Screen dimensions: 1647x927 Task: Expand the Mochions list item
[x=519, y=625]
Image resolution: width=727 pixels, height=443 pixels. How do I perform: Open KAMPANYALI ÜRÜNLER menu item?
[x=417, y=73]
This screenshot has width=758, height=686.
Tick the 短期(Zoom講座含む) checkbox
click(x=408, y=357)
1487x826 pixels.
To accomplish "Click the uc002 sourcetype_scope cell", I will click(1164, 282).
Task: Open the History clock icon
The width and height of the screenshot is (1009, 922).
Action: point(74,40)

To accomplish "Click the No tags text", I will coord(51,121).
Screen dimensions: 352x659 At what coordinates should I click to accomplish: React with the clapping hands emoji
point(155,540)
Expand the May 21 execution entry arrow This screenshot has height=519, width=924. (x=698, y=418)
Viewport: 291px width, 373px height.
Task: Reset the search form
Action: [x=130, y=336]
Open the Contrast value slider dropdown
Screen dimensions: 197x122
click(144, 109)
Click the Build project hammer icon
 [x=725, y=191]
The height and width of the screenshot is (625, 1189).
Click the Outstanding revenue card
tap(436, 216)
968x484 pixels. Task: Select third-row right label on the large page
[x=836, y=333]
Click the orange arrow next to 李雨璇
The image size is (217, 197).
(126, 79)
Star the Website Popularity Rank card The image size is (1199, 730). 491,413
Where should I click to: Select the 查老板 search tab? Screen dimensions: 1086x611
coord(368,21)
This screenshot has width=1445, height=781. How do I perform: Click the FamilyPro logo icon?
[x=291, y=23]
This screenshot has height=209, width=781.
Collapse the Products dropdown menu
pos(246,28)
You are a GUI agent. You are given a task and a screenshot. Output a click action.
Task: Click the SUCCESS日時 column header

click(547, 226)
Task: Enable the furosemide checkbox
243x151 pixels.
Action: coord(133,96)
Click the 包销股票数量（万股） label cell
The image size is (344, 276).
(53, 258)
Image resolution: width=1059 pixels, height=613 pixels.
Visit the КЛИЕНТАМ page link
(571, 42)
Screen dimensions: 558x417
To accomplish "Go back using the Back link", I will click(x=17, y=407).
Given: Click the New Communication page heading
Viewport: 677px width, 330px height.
--------------------------------------------------
TASK REQUIREMENTS => Write out the material again, from its start through the line that contains "click(x=408, y=357)", inclusive, with the requests included. Multiply each click coordinate in the answers by 2.3 and round to whole numbers, with halves going up, but leave every other number as it is.

ANSWER TO THE EXERCISE =>
Screen dimensions: 1647x927 Task: Expand the Mochions list item
[x=1194, y=1438]
Image resolution: width=727 pixels, height=443 pixels. How do I perform: Open KAMPANYALI ÜRÜNLER menu item?
[x=959, y=168]
This screenshot has width=758, height=686.
Tick the 短期(Zoom講座含む) checkbox
click(x=938, y=821)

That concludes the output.